Olive Oil and Artery Function

“Olive Oil and Artery Function” The relative paralysis
of our arteries for hours after eating fast food and cheesecake
may also occur after olive oil. Olive oil was found to have the same
impairment in endothelial function as the rest of these high-fat meals. Sausage and Egg McMuffin was the
worst, but olive oil wasn’t far behind. Studies that have suggested endothelial
benefits after olive oil consumption have measured something
different: ischemia-induced as opposed to flow-mediated dilation. And there’s just not good
evidence that that’s actually an index of endothelial function,
which is what predicts heart disease. Hundreds of studies have
shown that this other test can give a false negative result.

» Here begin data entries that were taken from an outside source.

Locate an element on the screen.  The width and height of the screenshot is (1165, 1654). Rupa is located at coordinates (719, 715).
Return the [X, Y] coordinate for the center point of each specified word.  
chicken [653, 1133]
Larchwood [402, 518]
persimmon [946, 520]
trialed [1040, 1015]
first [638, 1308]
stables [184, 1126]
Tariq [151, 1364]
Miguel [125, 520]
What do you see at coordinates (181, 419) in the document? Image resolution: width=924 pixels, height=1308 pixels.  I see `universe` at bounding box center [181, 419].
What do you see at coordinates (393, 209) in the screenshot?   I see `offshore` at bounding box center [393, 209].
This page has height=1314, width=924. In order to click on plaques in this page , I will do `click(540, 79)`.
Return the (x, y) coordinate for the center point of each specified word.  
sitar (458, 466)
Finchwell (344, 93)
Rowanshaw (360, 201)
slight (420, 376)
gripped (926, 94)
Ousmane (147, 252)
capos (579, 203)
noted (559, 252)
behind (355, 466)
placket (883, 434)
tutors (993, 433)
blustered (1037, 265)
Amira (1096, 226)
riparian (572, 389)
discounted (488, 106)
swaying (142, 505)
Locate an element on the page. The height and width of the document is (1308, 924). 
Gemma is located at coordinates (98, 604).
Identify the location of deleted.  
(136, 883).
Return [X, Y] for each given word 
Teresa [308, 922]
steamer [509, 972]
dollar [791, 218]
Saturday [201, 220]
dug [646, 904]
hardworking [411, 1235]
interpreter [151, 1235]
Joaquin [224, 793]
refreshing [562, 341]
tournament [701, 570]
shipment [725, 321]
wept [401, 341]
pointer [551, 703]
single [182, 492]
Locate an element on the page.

But it’s not just olive oil. Other oils have also been shown
to have deleterious effects – a significant constant decrease
in endothelial function three hours after each meal,
independent of the type of oil or whether the oil was
fresh or deep fried. Olive may be better
than omega-6 rich oils, or saturated fats, but still
showed adverse effects. But this study was done
on regular refined olive oil. What about extra virgin? Extra virgin olive oil retains a fraction
of the anti-inflammatory phytonutrients found in the olive fruit,
and so it does not appear to induce the same kind of spike
in inflammatory markers caused by regular olive oil. But what
does that mean for our arteries? Extra virgin olive oil may have
more of a neutral effect, compared to butter, which
exerted a noxious effect that lasted for up to six hours,
basically right up to the next meal. In the largest prospective
study ever to assess the relationship between
olive oil consumption and cardiac events like heart
attacks, there was a suggestion that virgin olive oil may be
better than regular olive oil. But neither was found to significantly
reduce heart attack rates after controlling for healthy dietary
behaviors like vegetable intake, which tends to go hand and
hand with olive oil intake. There have been studies, though,
showing even extra virgin olive oil, contrary to expectations, may significantly
impair endothelial function as well. So why do some studies suggest
people’s endothelial function improves on a Mediterranean diet,
a diet rich in olive oil? Perhaps because it’s
also rich in whole grains, fruits, vegetables, beans,
walnuts as well. Dietary fruits and vegetables
appear to provide some protection against the direct impairment
on endothelial function produced by high-fat foods,
including olive oil. So improvements in health may be in
spite of, rather than because of, the oil. In terms of their effects on postprandial
endothelial function after a meal, the beneficial components
of the Mediterranean diet may primarily be the
antioxidant-rich foods, the vegetables, fruits, and their
derivatives such as balsamic vinegar. Just adding some vegetables
to a fatty meal may partially restore arterial functioning and blood flow.